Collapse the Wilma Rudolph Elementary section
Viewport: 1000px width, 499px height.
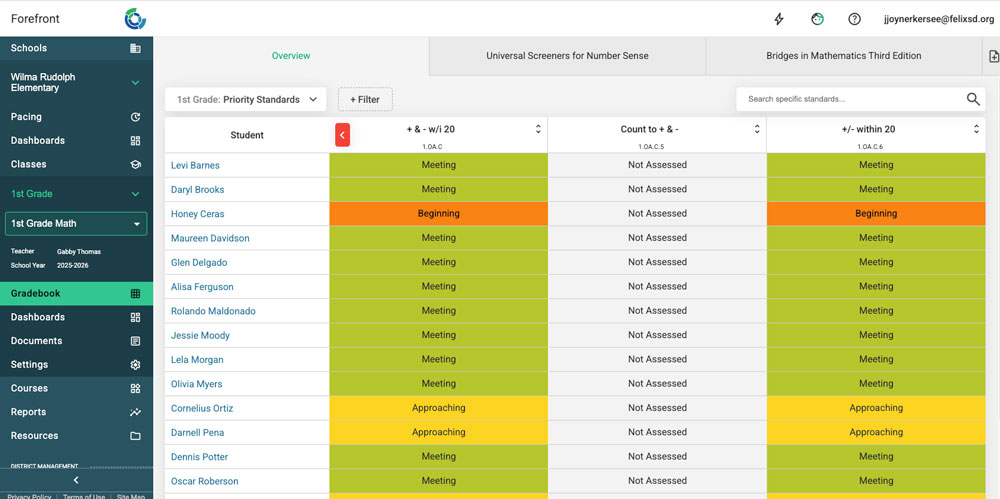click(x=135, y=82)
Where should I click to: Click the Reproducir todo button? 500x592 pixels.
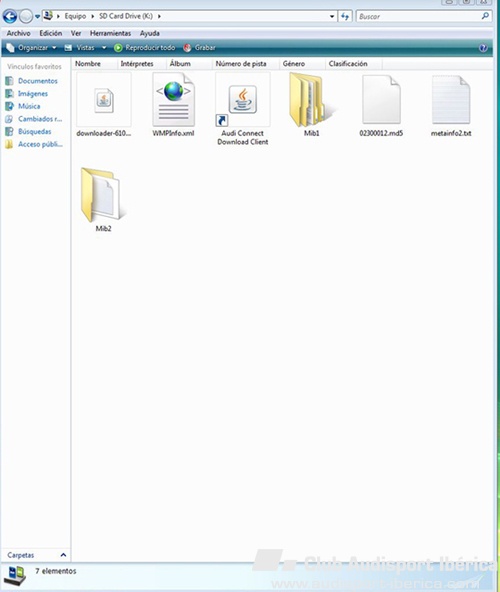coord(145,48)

* * *

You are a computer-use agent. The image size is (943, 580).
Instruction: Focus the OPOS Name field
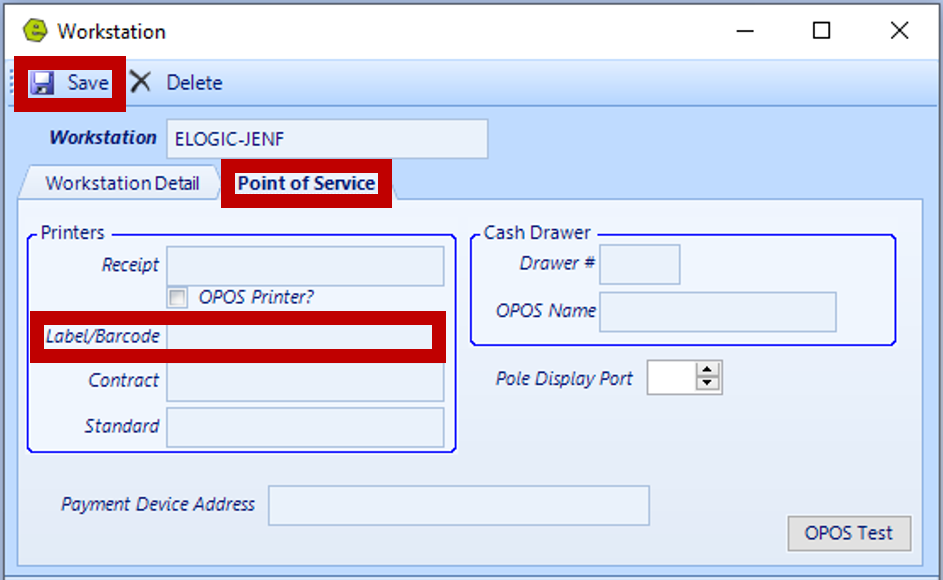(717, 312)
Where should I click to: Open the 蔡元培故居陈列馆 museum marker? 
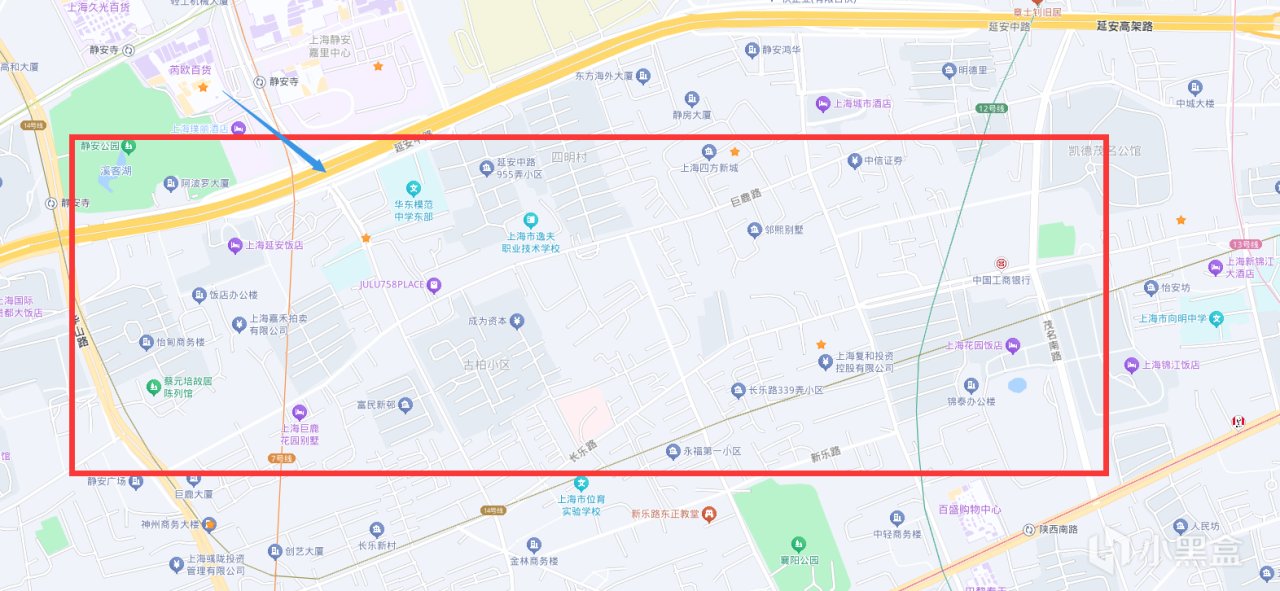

• [Assignment] Without the pictures, give again exactly the lines above starting at the line containing "Instruction: Focus the OPOS Name field" and ending at the line containing "Where should I click to: Open".

• [Solution below]
Instruction: Focus the OPOS Name field
(717, 312)
Where should I click to: Open the 蔡元培故居陈列馆 museum marker? 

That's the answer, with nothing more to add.